There’s no measuring the mental and emotional damage the CoronaVirus lockdowns, both mandatory and self-imposed, have caused. We can’t put a number on it that makes for a good sound bite on the nightly news. Still, the heartbreaking stories are everywhere on the internet.
I haven't seen a loved one in almost a year. When I last saw her she was slipping, but could still do some basic chatting. She can't any more. I don't even know if she'll recognize me any more, or if I'll see her again before she dies. These people are evil.
Children on house arrest, unable to play with friends, no school to attend. Desperately lonely seniors denied visits from loved ones. People of all ages working from home, seldom leaving the house, afraid to go the gym, visit friends or take a vacation.
"Just had a family member pass away at 99. She was fine until COVID and so excited for her 100th birthday next year. Her health has been rapidly declining since April and with no light at the end of the tunnel she gave up and died in her sleep."
Experts have been warning us of the terrible price being paid: more alcoholism, more suicides, more depression, more loneliness, more domestic abuse.
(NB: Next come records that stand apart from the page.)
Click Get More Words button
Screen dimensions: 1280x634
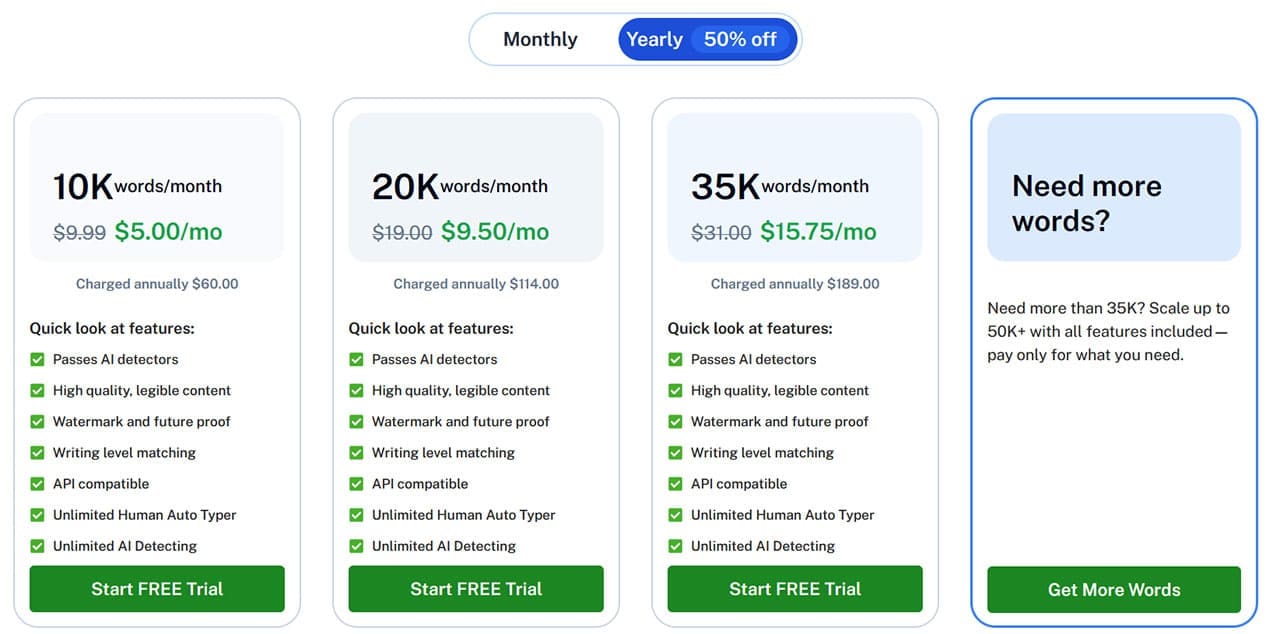[x=1114, y=590]
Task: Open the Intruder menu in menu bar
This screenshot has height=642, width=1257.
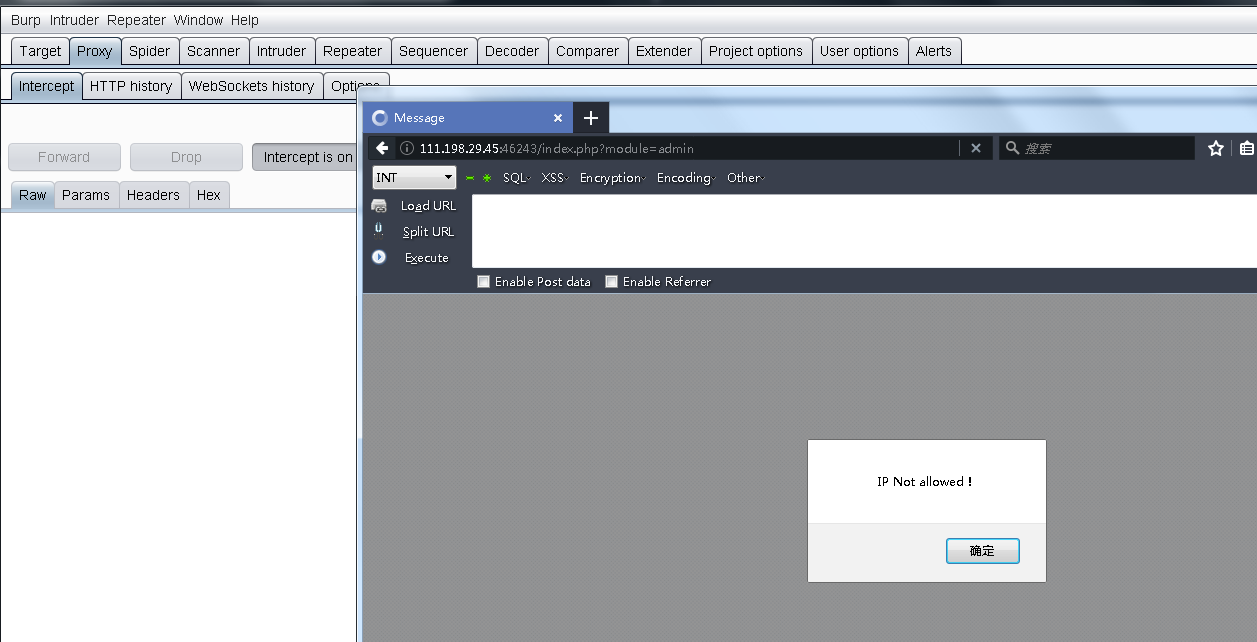Action: pyautogui.click(x=74, y=20)
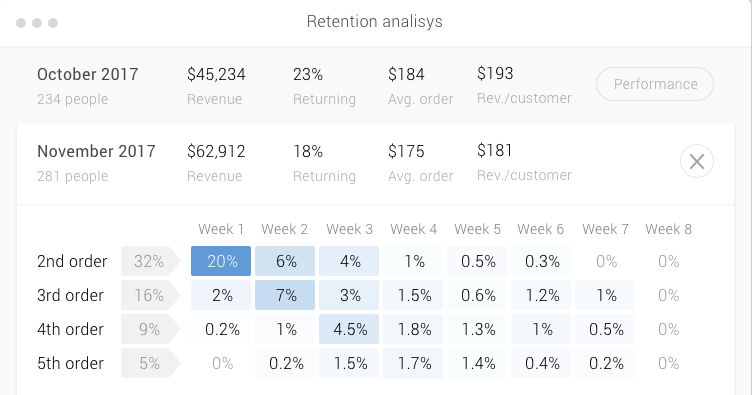Click the $45,234 Revenue figure

pos(216,74)
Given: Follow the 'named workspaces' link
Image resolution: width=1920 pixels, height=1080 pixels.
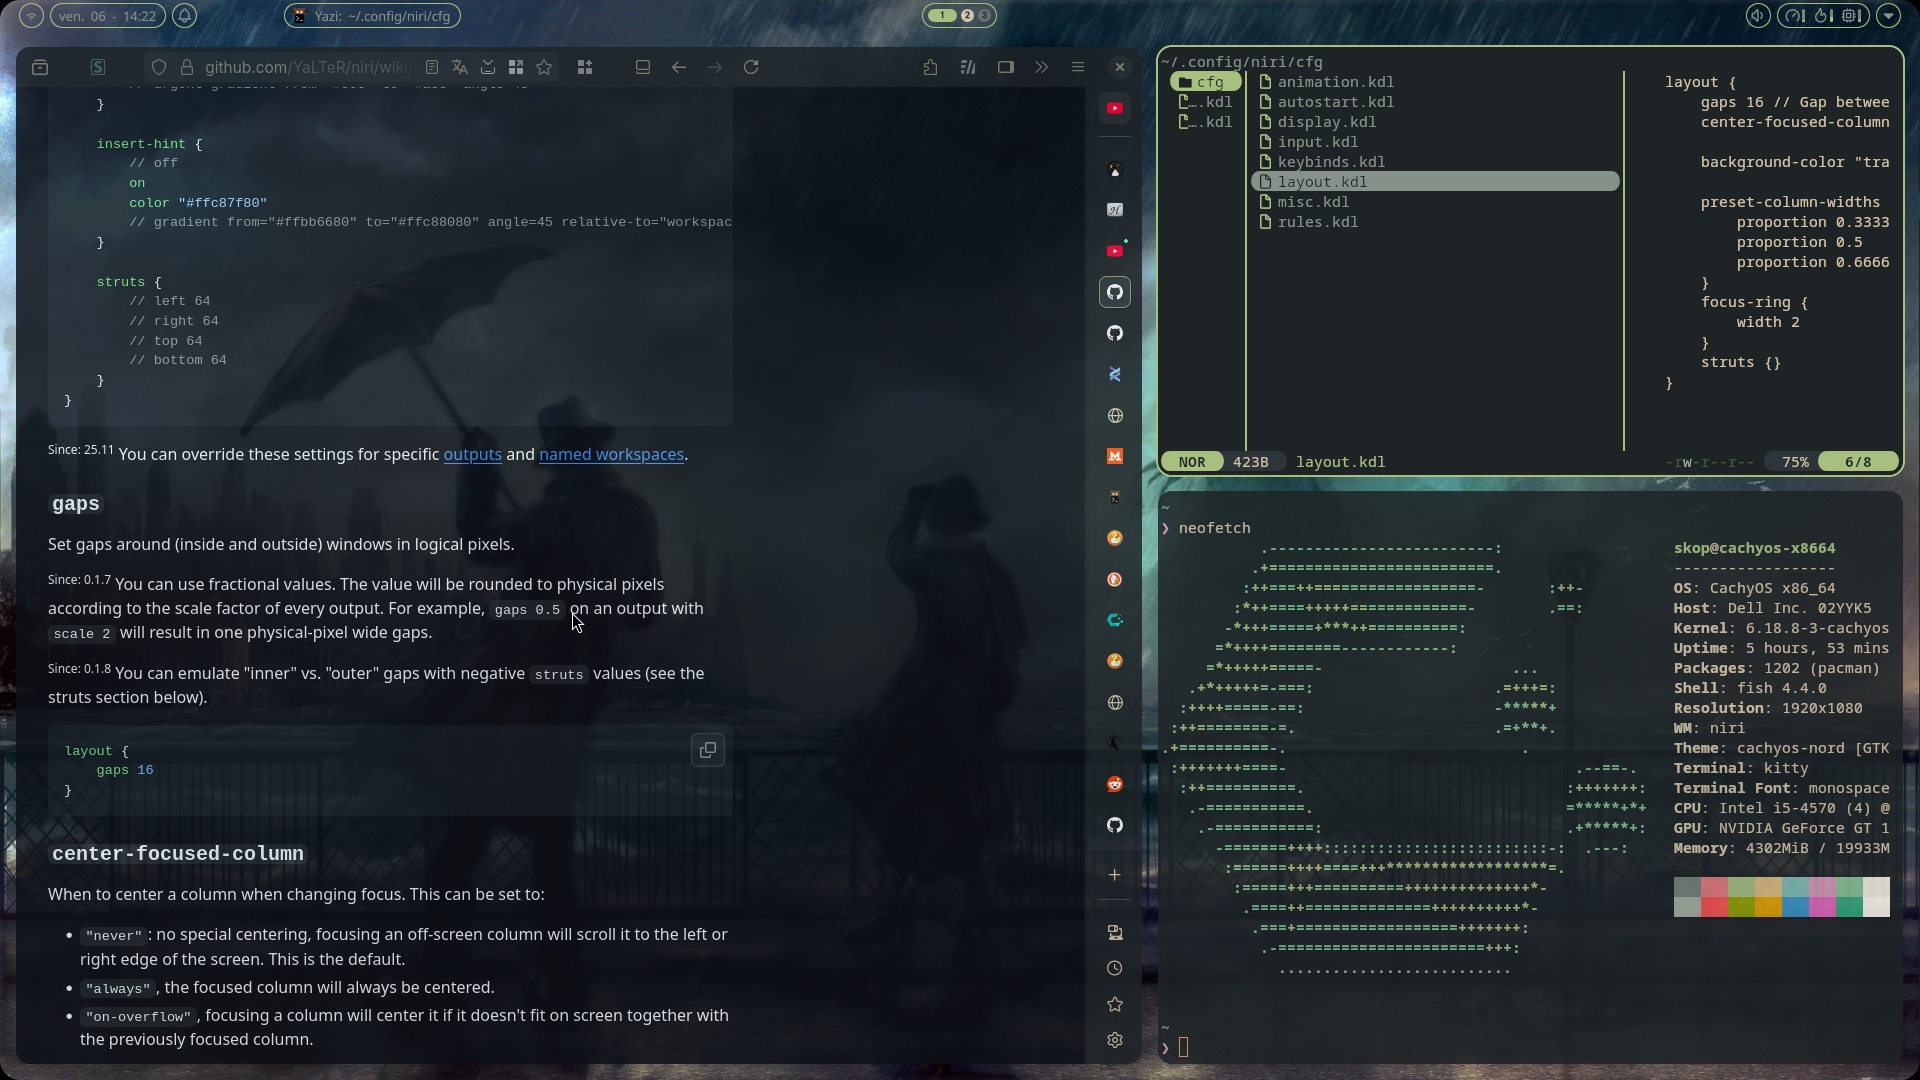Looking at the screenshot, I should click(x=611, y=454).
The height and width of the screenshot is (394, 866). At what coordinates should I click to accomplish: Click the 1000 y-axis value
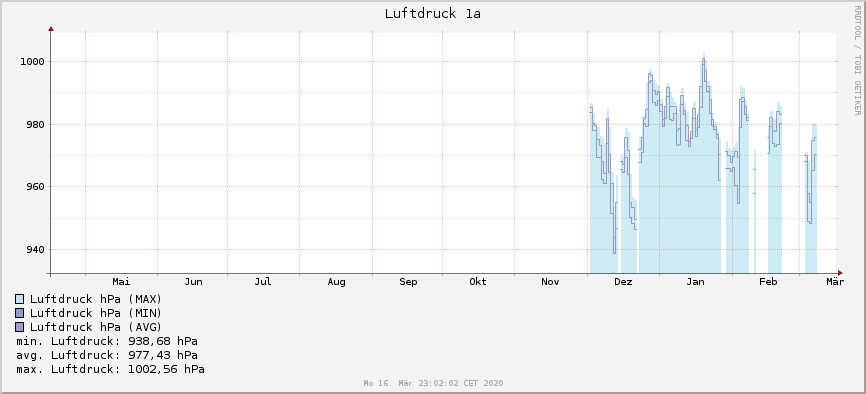click(32, 62)
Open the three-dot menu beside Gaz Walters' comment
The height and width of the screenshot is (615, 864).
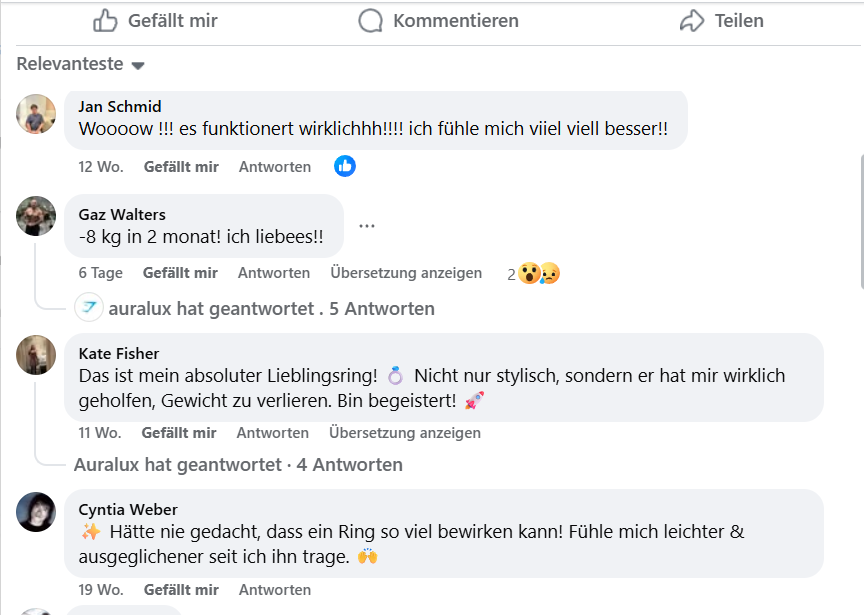click(367, 226)
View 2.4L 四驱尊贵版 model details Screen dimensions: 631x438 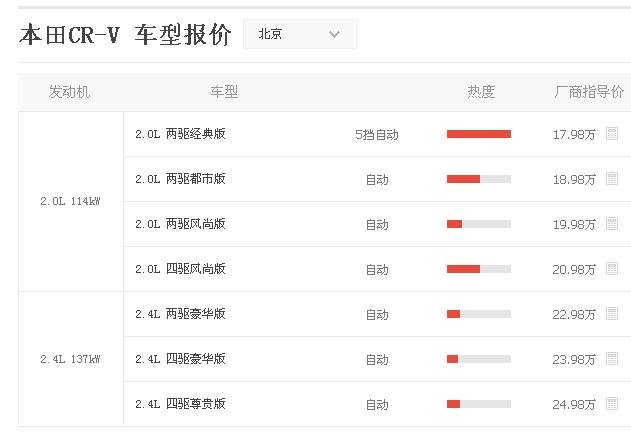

"My kids are a disaster, stuck home 9 months, no friends, no school (virtual) crying almost daily over it, younger son now suffering major anxiety & OCD. We never have the news. But they know it’s not right. I am angry they can’t be kids. My small business also headed to the toilet."
The children in my neighborhood play together in the street. No masks. They are happy, enjoying childhood. You can’t recapture those years. Their parents have accepted the risk. So far, none of the families have gotten sick.
There are no easy answers. I am careful. I wear a mask to shop. I wash my hands when I get home. But this much I know. Death will come for all of us eventually. How we live until that time is what matters.